In panels A) and B) samples that correspond to Alpha-variant infections in individuals who were unvaccinated and had not been identified as having had a prior exposure are split according to sample date. The medians of the adjusted Ct values are plotted for early samples (red), late samples (blue) and all samples (green) under different assumptions about the asymmetry and the mean width of the within-host viral burden trajectory. In panel A) the infected period is varied under an assumption that the viral burden trajectory is skewed towards the start of infection (θAlpha = 0.3). This shows that Ct values are lower (viral burden is higher) amongst samples taken earlier on during infection, but vary to only a limited degree with changes in the mean infected period (wAlpha). In panel B) the fractional location of the peak viral burden, θAlpha, is varied under the assumption that the mean infected period (with Ct value ≤40) is 10 days (wAlpha = 10) [16]. This shows that the asymmetry of the within-host viral burden trajectory measurably impacts the adjusted Ct values and that the early- and late-phase Alpha-variant samples are most closely aligned when θAlpha is smaller. Panel C) highlights how, when the within-host trajectory is skewed towards earlier during infection, viral burden sampled during early infection will on average be higher than that sampled later on in infection.
Fig 4
Fig 4. Adjusted Ct values plotted against different factors.

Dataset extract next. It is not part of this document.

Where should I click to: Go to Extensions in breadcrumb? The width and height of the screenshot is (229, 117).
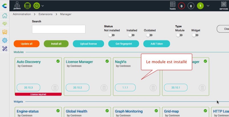point(45,14)
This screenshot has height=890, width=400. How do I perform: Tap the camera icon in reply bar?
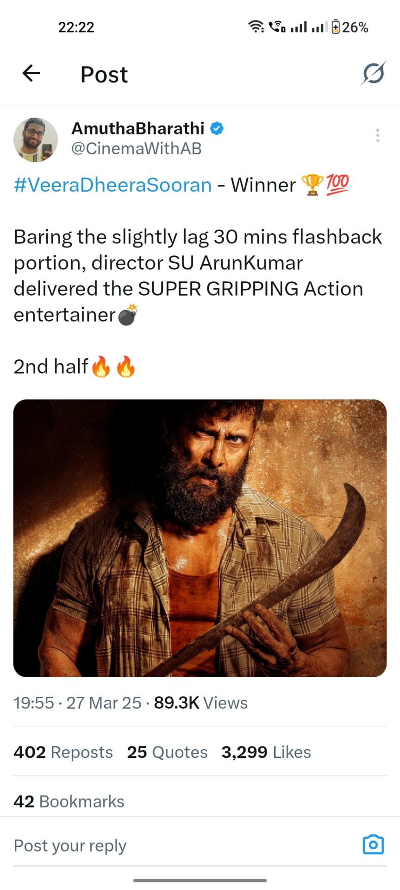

For samples sequenced at Oxford (A, C and E) and at Northumbria (d, e and f), adjusted Ct values are plotted against different variabless. Panel A) and B) show a LOESS fit (smoothing parameter = 0.55) of adjusted Ct values over sample date, categorised by variant. Panels C) and D) show box and whisker plots of adjusted Ct values by age category. Panels E) and F) show box and whisker plots of adjusted Ct values by prior vaccination and/or infection, by variant. Horizontal lines represent the median and interquartile range. Parameter values used in these calculations are listed in Table 3.
Fig 5
Fig 5. Sensitivity analysis investigating the impact of the shape of within-host viral trajectory on PLS regression analysis into the impact of variant on Ct values.
Panels A) and C) show Beta scores, which can be considered to be equivalent to regression coefficients, defining the magnitude of the effect of the variant on the adjusted Ct values. Panels B) and D) show VIP values defining the importance of the association–where values greater than 1 are typically considered to indicate importance. Panels A) and B) investigate the association between the variant being B.1.177 (relative to Alpha) and Ct values among unvaccinated individuals with no known prior exposure. The Beta scores and VIP values vary with changes to the assumed asymmetry of the within-host viral burden trajectory associated with the B.1.177 lineage and the Alpha variant. The asymmetry is determined by changes to the fractional location of the minimum Ct value (peak viral burden) for each variant (θB.1.177 and θAlpha, respectively). Data sampled at Oxford. Panels C) and D) investigate the association between the variant being Delta (relative to Alpha) and Ct values among vaccinated individuals and how the Beta scores and VIP values vary with changes to θAlpha and θDelta, respectively. Data from samples sequenced at Oxford.